Cybersecurity and trust in the digital realm are currently two of the most important challenges facing governments, businesses and citizens. These aspects are extremely important in a global, interconnected and technology-dependent context such as the present one, and are essential to achieving the necessary trust in daily technology use.
In this context, INCIBE-CERT is working on different actions for the specialized dissemination of technical cybersecurity aspects in order to improve the preparation and knowledge levels of specialized professionals in this field. To this end, a series of specific technical contents have been developed, in brief format, allowing specific information to be assimilated quickly, under the format of webinars.
The contents of these webinars cover some introductory technical aspects for different topics within the field of cybersecurity, and in particular may be of interest mainly to system administrators, network administrators, support or helpdesk technicians, developers, and other IT profiles with basic cybersecurity knowledge and/or who wish to expand their knowledge and specialize in adequately protecting their systems.
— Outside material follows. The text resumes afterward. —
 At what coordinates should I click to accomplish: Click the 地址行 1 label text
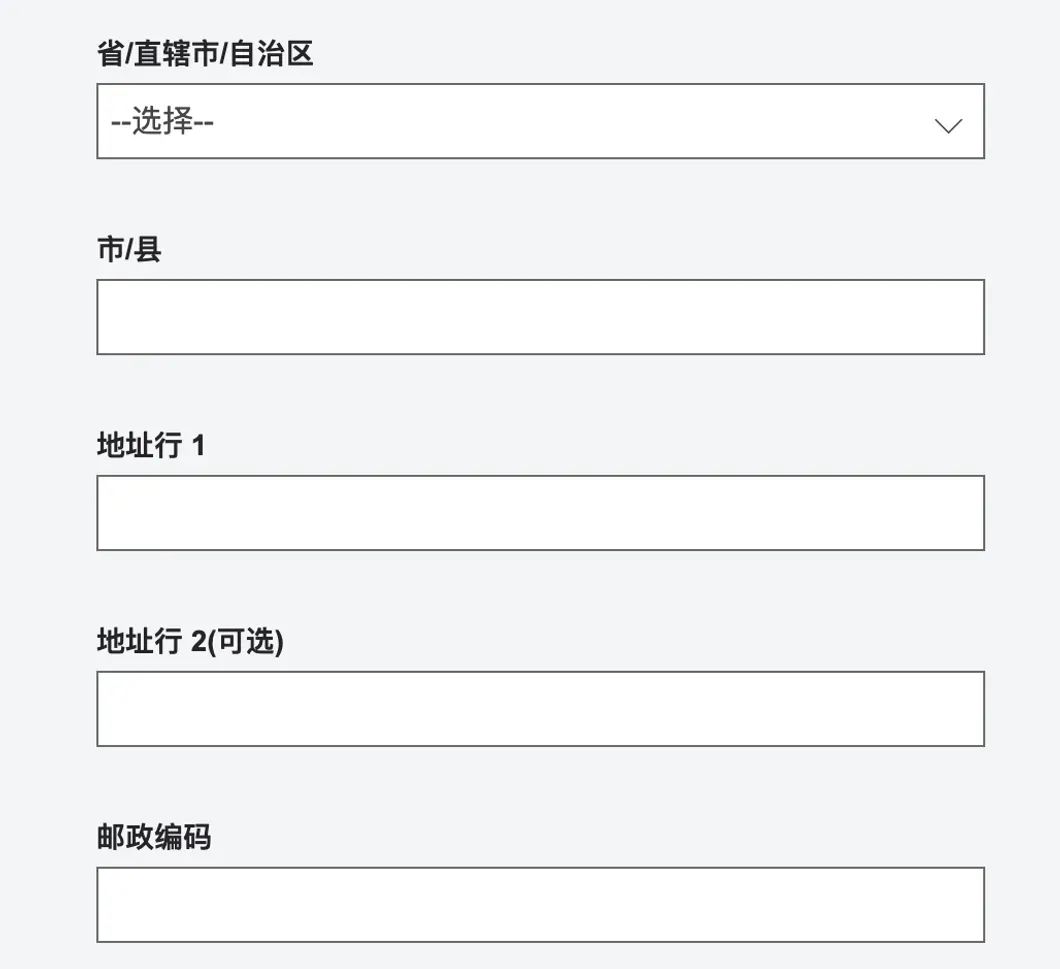click(x=151, y=445)

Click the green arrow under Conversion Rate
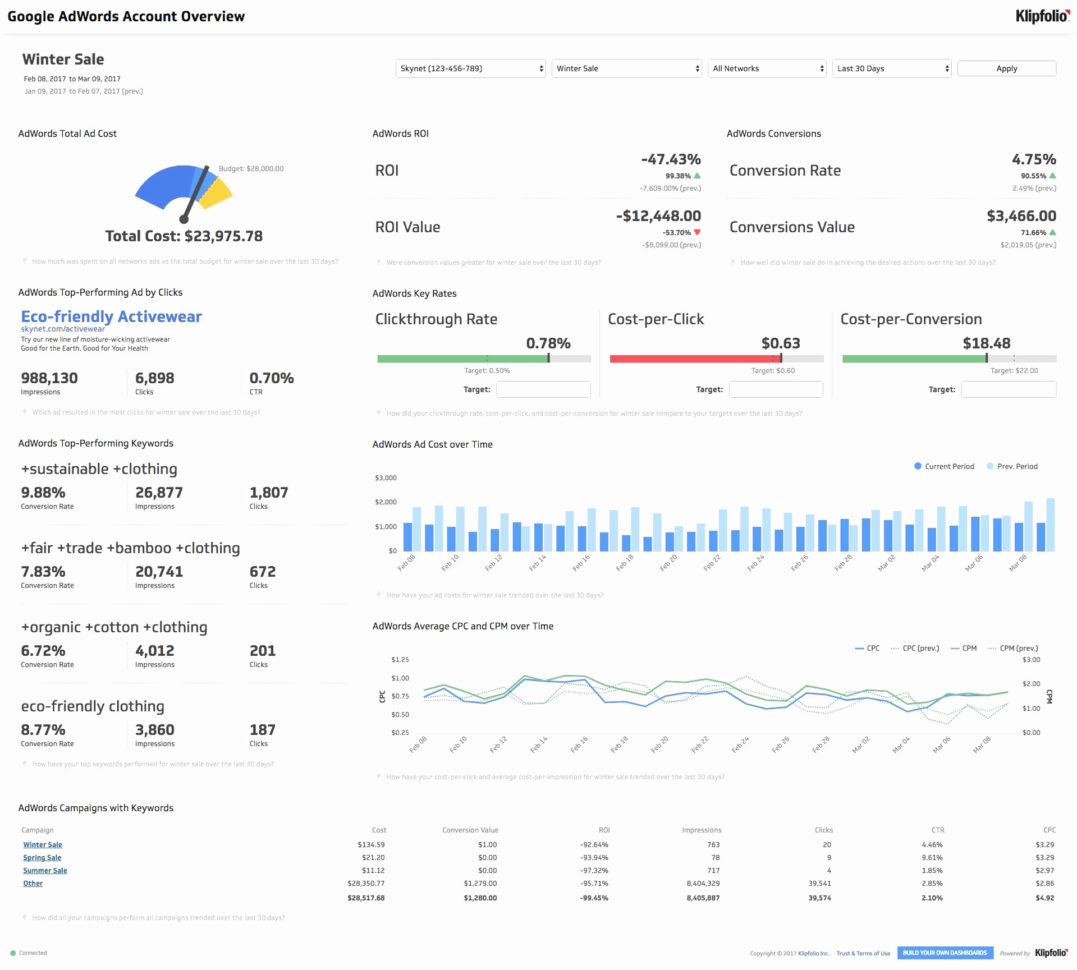coord(1052,175)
They are available with audio in Spanish and with subtitles in both Spanish and English. Each one lasts approximately 40 minutes and some of them have examples and practical exercises.
The 10 specific topics covered in the webinars are the following::
- Wireshark use: this webinar is an introduction to the basic operation and protocol analysis that can be performed with the Wireshark tool, focused on providing basic guidelines to those users who are interested in the tool.
- Strengthening Wi-Fi security: in this webinar we review the various security configurations that can be used in the configuration of an 802.11 wireless network, along with the cybersecurity benefits of each one.
- Secure development: this webinar presents an introduction to secure development, the challenges a developer must take into account in order to make his projects secure throughout the development cycle, as well as the best tools to rely on.
- Phishing introduction and identification: in this webinar we will analyze the different types of phishing used, showing the techniques that make it possible to distinguish between a legitimate website and a phishing attack.
- OWASP-ZAP use: this seminar consists of an introduction to HTTP/HTTPS traffic analysis using the OWASP ZAP tool, with the aim of giving basic guidelines to those users interested in using this tool.
- Apache basic hardening: this webinar seeks to raise awareness about the importance of reviewing default configurations and establishing a minimum exposure and privileges policy in Apache 2, to help administrators and support teams understand the benefits of a minimum basic hardening.
- Public Wi-Fi security: the aim of this course is to describe the concepts related to Wi-Fi security and explain the potential risks a user is exposed to when connecting to public Wi-Fi networks that do not have the required level of protection.
- Linux basic hardening: this webinar is aimed at providing some basic notions of how to securely configure a Linux system, as well as the possible risks that can be generated with certain configurations, taking a specific and widely used version of Ubuntu Server as a reference.
- Snort rules: the aim of this course is to approach Snort IDS and to show how it works based on rules, which can be adapted to our needs in order to detect potentially dangerous behaviors in our network that may affect our company.
- Password management: this webinar reviews the use and general characteristics of different free digital password managers, which are very necessary nowadays due to the increase in the number of accesses we have to manage (work, shops, banks...).